# DATA SUPPLIED
=== Begin Enclosure ===
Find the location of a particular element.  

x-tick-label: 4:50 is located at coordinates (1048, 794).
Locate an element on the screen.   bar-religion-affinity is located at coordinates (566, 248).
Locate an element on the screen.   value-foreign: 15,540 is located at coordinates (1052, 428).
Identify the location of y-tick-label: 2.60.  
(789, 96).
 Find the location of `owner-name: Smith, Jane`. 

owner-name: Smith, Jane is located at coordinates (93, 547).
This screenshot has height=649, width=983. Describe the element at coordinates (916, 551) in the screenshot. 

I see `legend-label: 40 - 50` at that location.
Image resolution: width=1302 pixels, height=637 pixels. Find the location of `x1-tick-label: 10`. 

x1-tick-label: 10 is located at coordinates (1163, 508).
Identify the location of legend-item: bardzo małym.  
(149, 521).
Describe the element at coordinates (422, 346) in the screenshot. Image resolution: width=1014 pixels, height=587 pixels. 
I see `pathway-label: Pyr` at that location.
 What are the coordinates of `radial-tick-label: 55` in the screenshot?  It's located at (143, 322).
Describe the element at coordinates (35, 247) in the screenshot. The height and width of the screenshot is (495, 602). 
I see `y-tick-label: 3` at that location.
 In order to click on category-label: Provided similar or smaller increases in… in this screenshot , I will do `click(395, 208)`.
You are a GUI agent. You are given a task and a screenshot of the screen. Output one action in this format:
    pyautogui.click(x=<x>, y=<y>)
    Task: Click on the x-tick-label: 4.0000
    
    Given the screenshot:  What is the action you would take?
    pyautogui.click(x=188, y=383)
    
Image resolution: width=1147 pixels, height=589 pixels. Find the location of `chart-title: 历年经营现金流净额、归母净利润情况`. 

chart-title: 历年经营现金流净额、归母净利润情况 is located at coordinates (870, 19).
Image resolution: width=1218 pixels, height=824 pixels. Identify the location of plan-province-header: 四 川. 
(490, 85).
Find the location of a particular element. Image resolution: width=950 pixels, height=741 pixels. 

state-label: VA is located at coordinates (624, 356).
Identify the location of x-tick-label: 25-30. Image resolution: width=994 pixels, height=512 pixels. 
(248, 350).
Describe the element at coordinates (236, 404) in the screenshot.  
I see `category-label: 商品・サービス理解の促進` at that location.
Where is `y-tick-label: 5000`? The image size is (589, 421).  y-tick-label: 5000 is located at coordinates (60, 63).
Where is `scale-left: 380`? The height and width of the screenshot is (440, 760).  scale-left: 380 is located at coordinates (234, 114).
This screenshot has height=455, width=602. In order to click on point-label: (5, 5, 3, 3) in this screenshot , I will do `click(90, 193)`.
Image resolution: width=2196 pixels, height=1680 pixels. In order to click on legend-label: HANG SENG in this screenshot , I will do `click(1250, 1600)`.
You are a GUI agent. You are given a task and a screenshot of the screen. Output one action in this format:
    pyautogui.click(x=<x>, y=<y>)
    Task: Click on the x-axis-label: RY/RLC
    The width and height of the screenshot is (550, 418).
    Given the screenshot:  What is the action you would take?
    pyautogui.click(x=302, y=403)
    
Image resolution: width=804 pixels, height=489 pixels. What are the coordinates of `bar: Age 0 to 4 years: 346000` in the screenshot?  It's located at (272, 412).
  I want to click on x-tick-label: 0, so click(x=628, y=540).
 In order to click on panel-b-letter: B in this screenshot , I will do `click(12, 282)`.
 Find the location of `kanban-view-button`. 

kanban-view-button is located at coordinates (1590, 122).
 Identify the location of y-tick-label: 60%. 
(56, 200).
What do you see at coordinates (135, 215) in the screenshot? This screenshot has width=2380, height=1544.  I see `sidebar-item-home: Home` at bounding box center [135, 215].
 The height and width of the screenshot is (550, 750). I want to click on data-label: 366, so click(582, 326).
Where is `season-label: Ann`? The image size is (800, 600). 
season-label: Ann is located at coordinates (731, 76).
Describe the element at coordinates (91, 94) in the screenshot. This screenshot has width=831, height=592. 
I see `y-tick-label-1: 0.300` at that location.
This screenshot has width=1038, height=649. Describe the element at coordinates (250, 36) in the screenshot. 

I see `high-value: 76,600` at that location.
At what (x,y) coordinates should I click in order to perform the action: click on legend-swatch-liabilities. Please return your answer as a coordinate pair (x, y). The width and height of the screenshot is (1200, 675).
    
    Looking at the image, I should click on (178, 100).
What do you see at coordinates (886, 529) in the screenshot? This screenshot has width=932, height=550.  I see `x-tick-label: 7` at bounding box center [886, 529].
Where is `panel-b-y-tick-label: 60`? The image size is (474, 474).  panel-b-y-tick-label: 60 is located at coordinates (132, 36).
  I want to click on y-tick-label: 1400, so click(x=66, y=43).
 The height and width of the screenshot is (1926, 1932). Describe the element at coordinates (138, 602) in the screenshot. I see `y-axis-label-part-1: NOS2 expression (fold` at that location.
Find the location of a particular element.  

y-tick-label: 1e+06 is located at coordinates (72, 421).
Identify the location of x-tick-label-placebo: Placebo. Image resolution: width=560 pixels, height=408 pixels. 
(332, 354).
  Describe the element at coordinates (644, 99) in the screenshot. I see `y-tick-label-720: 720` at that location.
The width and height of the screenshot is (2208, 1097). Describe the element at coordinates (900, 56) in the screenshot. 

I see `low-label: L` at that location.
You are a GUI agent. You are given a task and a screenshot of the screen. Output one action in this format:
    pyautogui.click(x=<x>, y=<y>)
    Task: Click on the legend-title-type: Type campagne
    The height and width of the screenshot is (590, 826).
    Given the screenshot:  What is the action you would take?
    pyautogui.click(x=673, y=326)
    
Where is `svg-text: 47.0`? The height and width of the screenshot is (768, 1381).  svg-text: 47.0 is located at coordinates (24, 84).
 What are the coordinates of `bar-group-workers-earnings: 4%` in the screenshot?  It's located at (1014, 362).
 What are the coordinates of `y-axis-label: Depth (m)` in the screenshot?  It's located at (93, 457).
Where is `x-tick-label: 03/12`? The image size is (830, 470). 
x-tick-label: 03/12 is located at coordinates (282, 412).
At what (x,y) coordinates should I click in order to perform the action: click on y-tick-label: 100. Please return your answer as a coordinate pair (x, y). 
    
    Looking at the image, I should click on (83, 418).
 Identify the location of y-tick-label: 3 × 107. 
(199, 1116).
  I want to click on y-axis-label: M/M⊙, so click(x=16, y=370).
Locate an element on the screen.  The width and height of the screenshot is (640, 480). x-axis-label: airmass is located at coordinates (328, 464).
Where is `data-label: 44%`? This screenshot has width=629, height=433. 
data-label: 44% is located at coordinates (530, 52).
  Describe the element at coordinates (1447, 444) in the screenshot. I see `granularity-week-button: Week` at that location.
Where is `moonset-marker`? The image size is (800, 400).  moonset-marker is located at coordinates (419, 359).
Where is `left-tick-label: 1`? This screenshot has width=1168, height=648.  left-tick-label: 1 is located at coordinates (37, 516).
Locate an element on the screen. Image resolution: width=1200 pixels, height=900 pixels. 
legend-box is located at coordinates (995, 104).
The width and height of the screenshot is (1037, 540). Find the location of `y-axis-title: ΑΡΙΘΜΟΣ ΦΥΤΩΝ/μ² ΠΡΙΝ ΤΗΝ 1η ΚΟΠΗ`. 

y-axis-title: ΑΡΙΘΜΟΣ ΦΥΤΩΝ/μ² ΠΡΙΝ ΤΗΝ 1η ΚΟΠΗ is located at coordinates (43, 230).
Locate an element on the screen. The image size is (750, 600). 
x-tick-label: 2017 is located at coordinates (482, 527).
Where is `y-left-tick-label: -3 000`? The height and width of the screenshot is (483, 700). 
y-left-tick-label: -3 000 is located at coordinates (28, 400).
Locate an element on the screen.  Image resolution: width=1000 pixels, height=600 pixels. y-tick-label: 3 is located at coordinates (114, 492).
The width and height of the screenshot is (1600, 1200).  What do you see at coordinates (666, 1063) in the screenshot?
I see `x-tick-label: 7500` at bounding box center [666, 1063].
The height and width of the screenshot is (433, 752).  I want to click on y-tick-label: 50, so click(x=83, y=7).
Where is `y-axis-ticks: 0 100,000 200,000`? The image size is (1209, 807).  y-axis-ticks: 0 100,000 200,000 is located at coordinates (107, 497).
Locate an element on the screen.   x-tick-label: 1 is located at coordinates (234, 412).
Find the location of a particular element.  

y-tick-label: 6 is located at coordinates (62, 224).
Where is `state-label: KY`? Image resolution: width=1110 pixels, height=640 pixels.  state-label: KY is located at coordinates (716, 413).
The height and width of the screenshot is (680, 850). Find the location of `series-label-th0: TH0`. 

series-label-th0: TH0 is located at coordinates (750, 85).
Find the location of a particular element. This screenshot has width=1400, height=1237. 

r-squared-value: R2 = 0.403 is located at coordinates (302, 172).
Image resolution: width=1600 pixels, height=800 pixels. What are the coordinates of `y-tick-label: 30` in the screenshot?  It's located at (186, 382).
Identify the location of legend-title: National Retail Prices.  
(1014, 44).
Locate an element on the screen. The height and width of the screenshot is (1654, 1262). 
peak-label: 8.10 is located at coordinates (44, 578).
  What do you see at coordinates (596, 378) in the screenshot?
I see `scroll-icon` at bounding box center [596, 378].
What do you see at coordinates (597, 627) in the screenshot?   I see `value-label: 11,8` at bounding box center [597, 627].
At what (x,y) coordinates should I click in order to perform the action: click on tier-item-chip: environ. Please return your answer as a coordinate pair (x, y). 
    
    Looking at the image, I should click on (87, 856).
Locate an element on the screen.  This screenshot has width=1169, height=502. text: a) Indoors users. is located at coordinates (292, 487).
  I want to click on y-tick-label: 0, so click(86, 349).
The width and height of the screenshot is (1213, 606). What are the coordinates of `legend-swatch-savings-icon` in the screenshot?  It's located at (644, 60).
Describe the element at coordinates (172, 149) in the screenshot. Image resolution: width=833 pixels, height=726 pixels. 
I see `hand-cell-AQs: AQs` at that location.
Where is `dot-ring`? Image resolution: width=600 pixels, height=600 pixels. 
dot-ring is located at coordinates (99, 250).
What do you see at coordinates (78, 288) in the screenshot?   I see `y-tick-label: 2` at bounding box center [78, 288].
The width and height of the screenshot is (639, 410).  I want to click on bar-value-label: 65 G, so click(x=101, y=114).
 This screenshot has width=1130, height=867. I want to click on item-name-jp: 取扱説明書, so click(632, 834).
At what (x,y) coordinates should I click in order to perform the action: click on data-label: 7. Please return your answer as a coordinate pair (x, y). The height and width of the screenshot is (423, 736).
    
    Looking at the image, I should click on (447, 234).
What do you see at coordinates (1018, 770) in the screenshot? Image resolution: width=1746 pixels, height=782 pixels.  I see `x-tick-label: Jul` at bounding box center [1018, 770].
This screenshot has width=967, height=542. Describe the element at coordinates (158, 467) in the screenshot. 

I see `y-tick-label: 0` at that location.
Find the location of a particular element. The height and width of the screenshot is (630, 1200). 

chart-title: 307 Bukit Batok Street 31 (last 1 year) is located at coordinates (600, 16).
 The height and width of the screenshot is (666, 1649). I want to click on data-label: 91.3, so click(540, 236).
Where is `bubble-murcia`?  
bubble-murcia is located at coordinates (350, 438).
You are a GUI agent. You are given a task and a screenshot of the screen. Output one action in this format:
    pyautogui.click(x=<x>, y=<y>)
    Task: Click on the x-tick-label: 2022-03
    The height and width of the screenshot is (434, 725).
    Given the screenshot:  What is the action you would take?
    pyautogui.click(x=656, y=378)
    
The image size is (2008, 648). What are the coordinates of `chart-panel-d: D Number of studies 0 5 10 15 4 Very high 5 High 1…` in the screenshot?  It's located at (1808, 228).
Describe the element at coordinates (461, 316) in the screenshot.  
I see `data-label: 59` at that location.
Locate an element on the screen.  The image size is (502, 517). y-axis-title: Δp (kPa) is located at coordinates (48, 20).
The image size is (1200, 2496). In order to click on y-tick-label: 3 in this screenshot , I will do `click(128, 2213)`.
=== End Enclosure ===
# TASK REQUIREMENTS
Put the material from the line with "Image resolution: width=1600" to the line with "What do you see at coordinates (1018, 770)" into a numbered list, leaving out blank lines.

# WRITTEN ANSWER
1. Image resolution: width=1600 pixels, height=800 pixels. What are the coordinates of `y-tick-label: 30` in the screenshot?  It's located at (186, 382).
2. Identify the location of legend-title: National Retail Prices.  
3. (1014, 44).
4. Locate an element on the screen. The height and width of the screenshot is (1654, 1262). 
5. peak-label: 8.10 is located at coordinates (44, 578).
6.   What do you see at coordinates (596, 378) in the screenshot?
7. I see `scroll-icon` at bounding box center [596, 378].
8. What do you see at coordinates (597, 627) in the screenshot?   I see `value-label: 11,8` at bounding box center [597, 627].
9. At what (x,y) coordinates should I click in order to perform the action: click on tier-item-chip: environ. Please return your answer as a coordinate pair (x, y). 
10.     Looking at the image, I should click on (87, 856).
11. Locate an element on the screen.  This screenshot has width=1169, height=502. text: a) Indoors users. is located at coordinates (292, 487).
12.   I want to click on y-tick-label: 0, so click(86, 349).
13. The width and height of the screenshot is (1213, 606). What are the coordinates of `legend-swatch-savings-icon` in the screenshot?  It's located at (644, 60).
14. Describe the element at coordinates (172, 149) in the screenshot. Image resolution: width=833 pixels, height=726 pixels. 
15. I see `hand-cell-AQs: AQs` at that location.
16. Where is `dot-ring`? Image resolution: width=600 pixels, height=600 pixels. 
17. dot-ring is located at coordinates (99, 250).
18. What do you see at coordinates (78, 288) in the screenshot?   I see `y-tick-label: 2` at bounding box center [78, 288].
19. The width and height of the screenshot is (639, 410).  I want to click on bar-value-label: 65 G, so click(x=101, y=114).
20.  This screenshot has width=1130, height=867. I want to click on item-name-jp: 取扱説明書, so click(632, 834).
21. At what (x,y) coordinates should I click in order to perform the action: click on data-label: 7. Please return your answer as a coordinate pair (x, y). The height and width of the screenshot is (423, 736).
22.     Looking at the image, I should click on (447, 234).
23. What do you see at coordinates (1018, 770) in the screenshot? Image resolution: width=1746 pixels, height=782 pixels.  I see `x-tick-label: Jul` at bounding box center [1018, 770].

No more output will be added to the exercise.